Scientific classification
- Kingdom: Plantae
- Clade: Tracheophytes
- Clade: Angiosperms
- Clade: Eudicots
- Clade: Rosids
- Order: Myrtales
- Family: Myrtaceae
- Genus: Amomyrtus
- Species: A. meli
- Binomial name: Amomyrtus meli (Phil.) D.Legrand & Kausel

= Amomyrtus meli =

- Genus: Amomyrtus
- Species: meli
- Authority: (Phil.) D.Legrand & Kausel
- Conservation status: LC

Species of plant

Amomyrtus meli, known as meli, is a species of tree in the family Myrtaceae. It is endemic to Chile and grows from Arauco to Chiloe (37 to 42°S). It grows mostly on moist and shaded sites.

==Description==
It is an evergreen tree that measures up to 20 m (65 ft) tall and up to 60 cm (23 in) in diameter, with smooth, decorticant bark of reddish-whitish color. The leaves are opposite, oval, lanceolate or elliptical with acute apex which ends in a mucro up to 1 mm long. The leaves are 2–5 long and 0.7–2.5 cm wide, the petioles are 2–4 mm long. Newly shoots are glabrous what make it different from Amomyrtus luma, species to which it resembles very much. The flowers are hermaphrodite, 5 fused sepals and 5 free white petals about 3–4 mm long.

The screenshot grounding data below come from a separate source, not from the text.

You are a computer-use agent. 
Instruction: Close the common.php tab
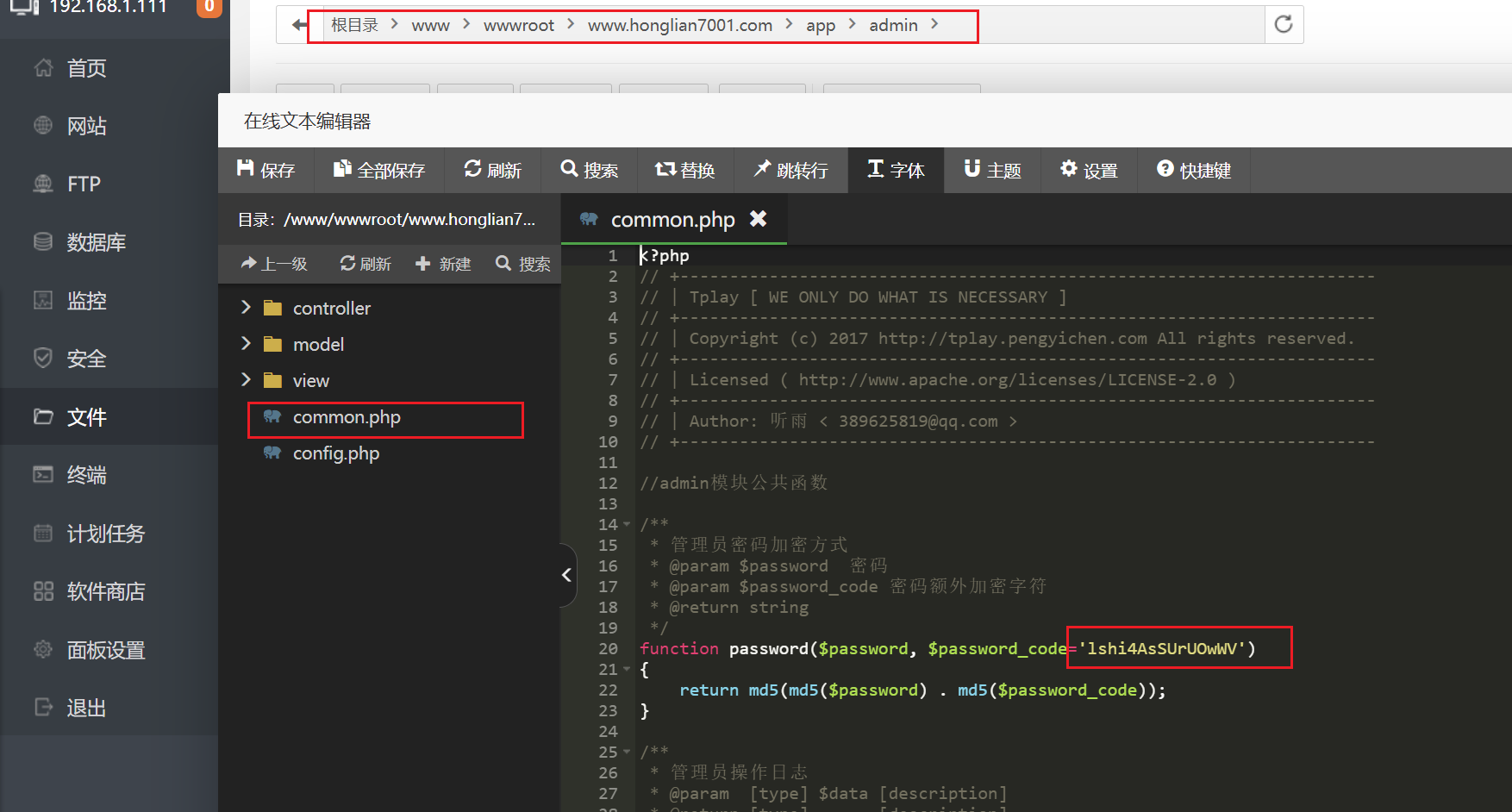click(758, 219)
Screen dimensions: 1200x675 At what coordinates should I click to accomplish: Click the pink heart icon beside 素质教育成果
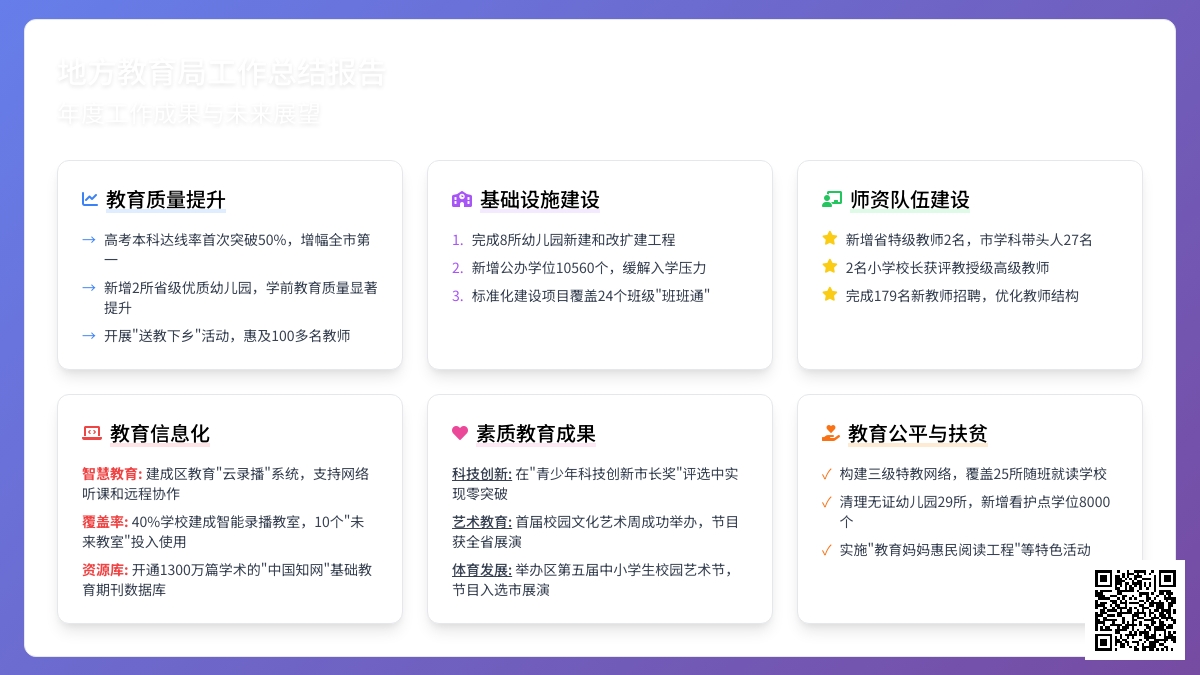[460, 433]
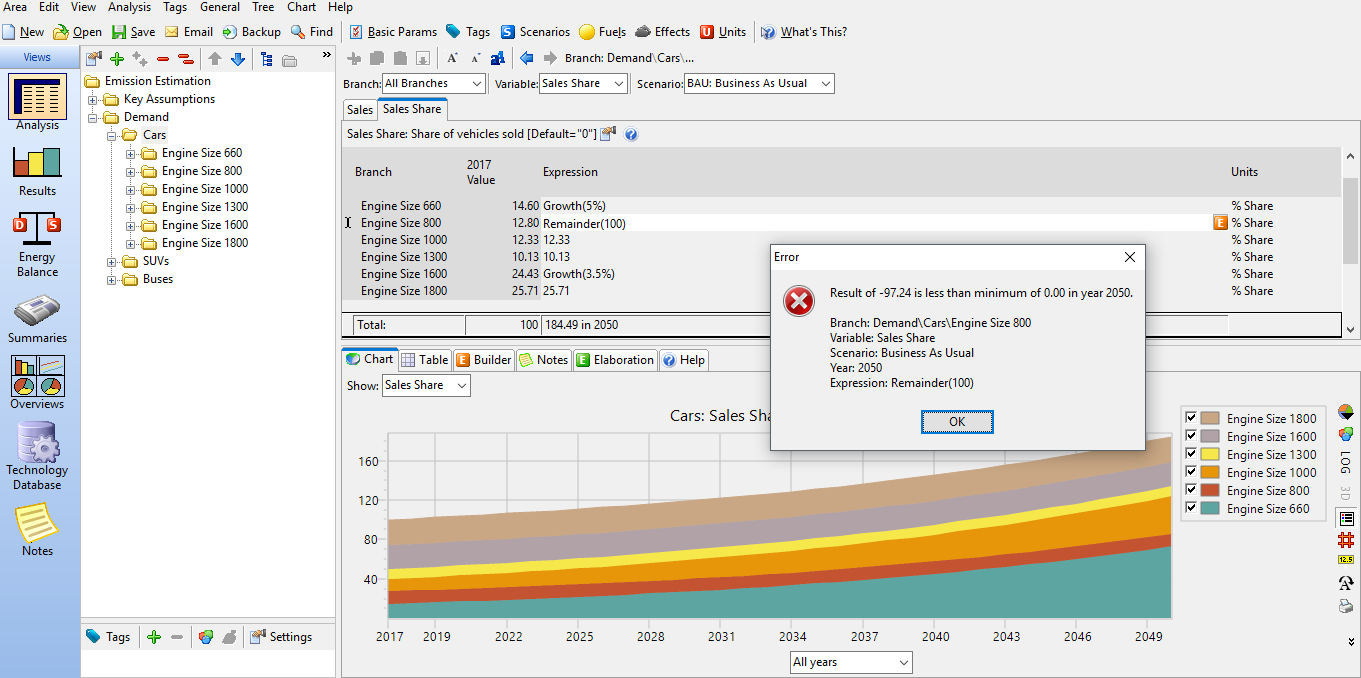
Task: Switch to the Table tab
Action: pos(424,360)
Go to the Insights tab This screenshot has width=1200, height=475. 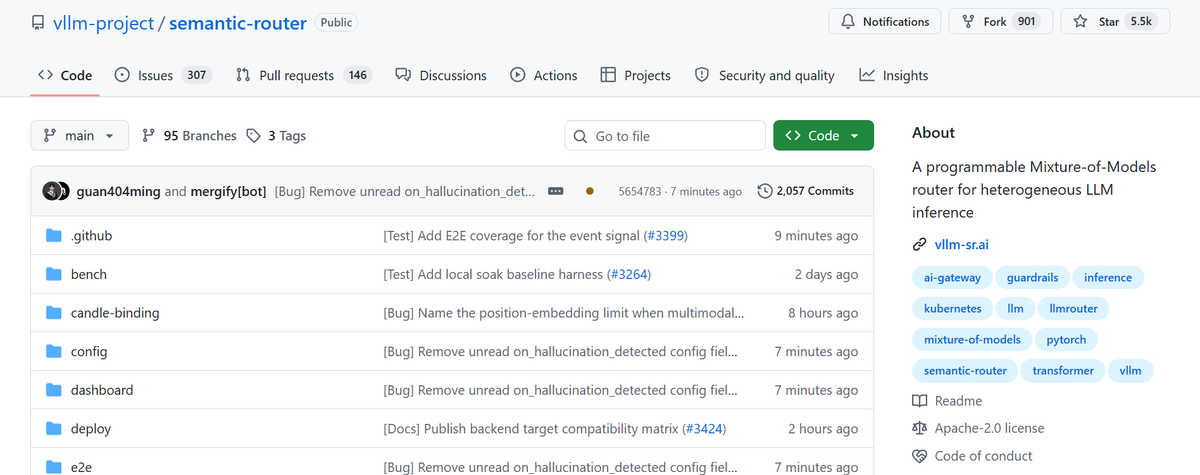[894, 75]
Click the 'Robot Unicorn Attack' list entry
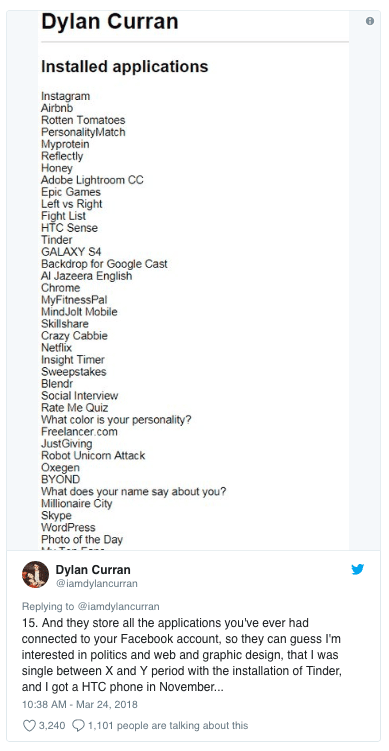 (93, 455)
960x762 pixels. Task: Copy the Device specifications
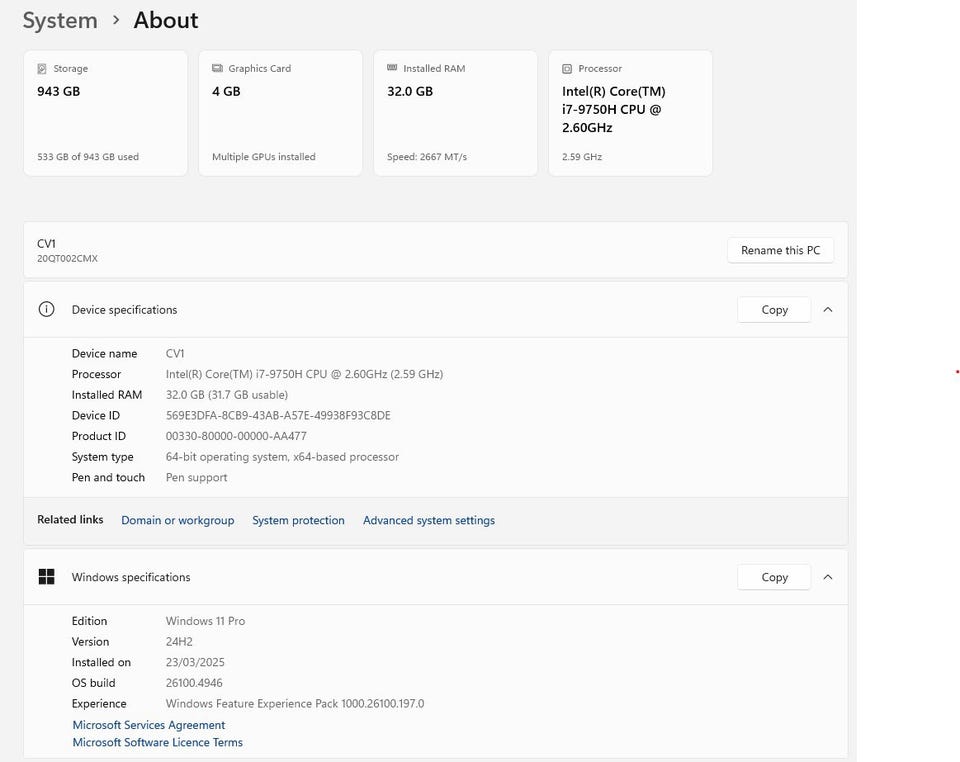(774, 310)
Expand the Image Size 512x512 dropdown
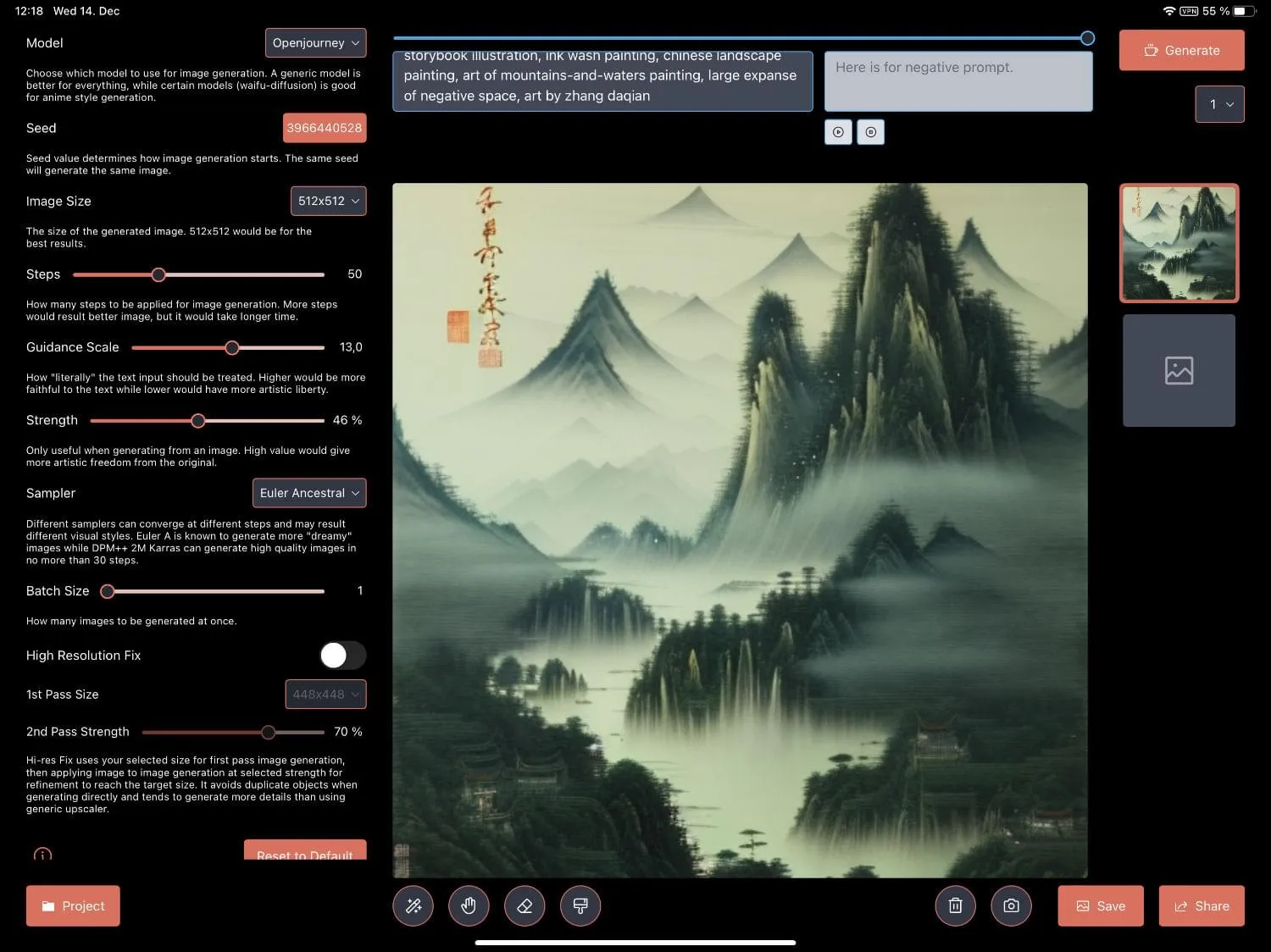The width and height of the screenshot is (1271, 952). [328, 201]
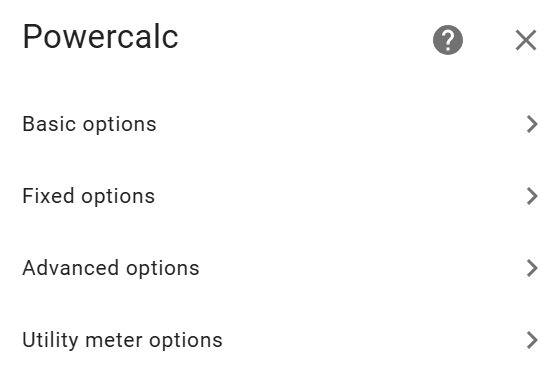Get help via the gray circle question icon

coord(448,40)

The stamens are numerous 40–80 and 5–7 mm long. The fruit is a black purplish-black berry, 5–8 mm in diameter, generally with 3 seeds about 3–4.5 mm.

==Etymology==
The name Amomyrtus from the Greek Amos, very fragrant; Myrtus is the family's name and Meli is the indigenous mapuche name of the tree.

==Taxonomy==
Amomyrtus meli was first described by Rodolfo Amando Philippi in 1856, and in 1947 by D.Legrand & Kausel.

==Cultivation and uses==
The wood is extremely hard and resistant and that is why it is used for elaborating tool handles; it is also planted as an ornamental tree because it blooms abundantly and is very fragrant. Its flowers are important for honey production.